### Task objective
Continue the employer advice piece on moving beyond the ethnic minority group tickbox, picking up right after its final sentence.

### Extracted text

Moving beyond the enthnic minority group tickbox - advice for employers
As employees across the globe engage in discussions of racial justice, leaders seize this moment to consider their roles and opportunities to advance diversity, equality, and inclusion at their organisations.
In the Robert Walters Driving D&I in the Workplace webinar series, our panel of experts and thought leaders, including research partner BYP Network, broke down the challenges different ethnic groups face in the workplace, with insight and best practice advice on how businesses can take action to address issues of racial marginalisation in the workplace.
Topics of discussion included:
- The primary challenges faced by different ethnic groups in the workplace, as revealed from our latest survey of over 7,500 professionals across Ireland and the UK
- Best practice advice for employers on moving beyond the ethnic minority group tickbox
- Key recommendations from diversity and inclusion experts on creating a workplace culture inclusive of all ethnic backgrounds.
- Meera Raikundalia - Co-Founder at BYP Network
- Raman Sall - Risk Director at DVB Banks
- Ruwaida Mohammed - Diversity & Inclusion Manager and Chair of the RISE Newtork at Co-op
Below highlights key questions and answers that were raised throughout the webinar.
"As an ethnic minority looking to progress in my role, from your experience, what have you learned about pushing for more, and making yourself visible for promotion?"
Raman: As ethnic minorities, we are not expected to put our hands up or to have the light shone on us 24/7. Once you decide to shift your mindset as an individual and decide to speak up, not in a ‘showing off’ way or speaking just for the sake of it, it changes the way you think.
It’s not just about getting that promotion or pay rise, it’s about leading as an example for others to follow. I’m a big believer of advocating for yourself, once you start ‘blowing your own trumpet’ and people learn you have something to say, they start to listen. It’s about breaking your own internal barriers that you may have and pushing yourself forward. You’re not only speaking up for yourself, but people like you.
"I think more support is needed at education level, particularly for minorities from low-income backgrounds - to give them the skills and knowledge about different career paths. Is this something employers should be doing?"
Meera: It’s a structural problem. Historically, employers have only hired from top universities, and people from lower economic backgrounds who attend worse off schools are less likely to get better results at school, because of the lack of opportunity which subsequently makes it less likely for them to go to a top university.
Even if disadvantaged groups do overcome these barriers, they still lack role models, making it harder for them to get through to interview stage for a job, and then if they’re fortunate enough to attain that job, they then must navigate their way around the working environment when there aren’t people there that look like them - there are barriers after barriers.
Employers have a responsibility to go into schools to inform young people on the opportunities out there and encourage them to come along to ‘taster’ days.
"I think that every company has a cohort of people who are very engaged in Diversity and Inclusion, and some who think it is a waste of time, there is also a cohort of people who are "middling" interested but not engaged. How do you encourage more engagement from the "middling" cohort of people? And what can we do to get a higher attendance at D&I events and activities?"

### Information shown

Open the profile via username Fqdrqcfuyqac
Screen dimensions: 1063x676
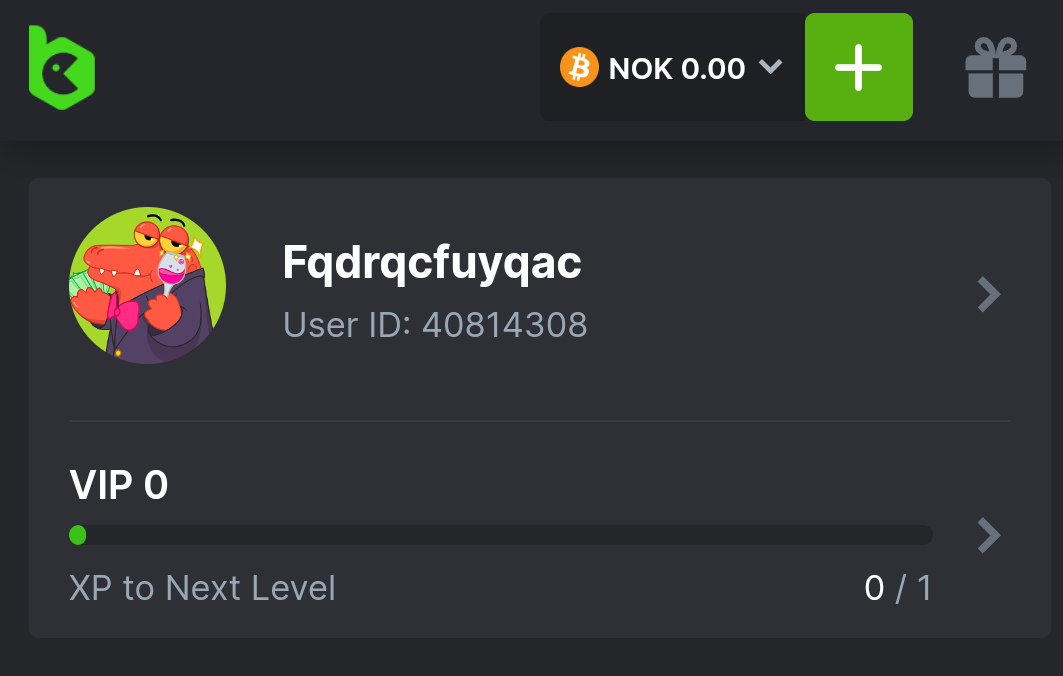(432, 263)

### Response for this exercise
Meera: We need to educate on why D&I impacts the workplace and why hiring employees from minority ethnic background can be so important in helping an organisation’s business functions to grow. Humans are intrinsically selfish and it’s all about communicating with people what they can personally gain from it. A few companies have started setting KPI's and bonuses based on employers meeting their Diversity & Inclusion targets. The conversation needs to be more hard-hitting.
Raman: It’s not always about what we can gain, people are also quite humanistic and want to give back so what can people give and share and will help get it to the activism stage.
Understanding the differing needs that exist within your organisation and building a culture where everyone can feel included will be the ultimate competitive advantage for organisations trying to tackle D&I. For more information on supporting employees with disabilities in the workplace, download the D&I Strategy Report today.
Is BAME an appropriate term?BAME stands for Black, Asian and Minority Ethnic. As a term, it can be more problematic than beneficial as it seems to cement the white supremesist idea of the white majority versus all other identities
What are the barriers to progression for Black professionals?The majority of Black professionals (62%) state that having a lack of opportunities made available to them is their biggest career challenge, almost 10% higher than for white professionals, half of black professionals (49%) state that a lack of diversity in management or senior positions also presents a significant challenge for them, as opposed to only 22% of white professionals, More than a third (36%) of Black professionals state that they are impacted by the lack of diversity in their industry, significantly more than their white counterparts (22%).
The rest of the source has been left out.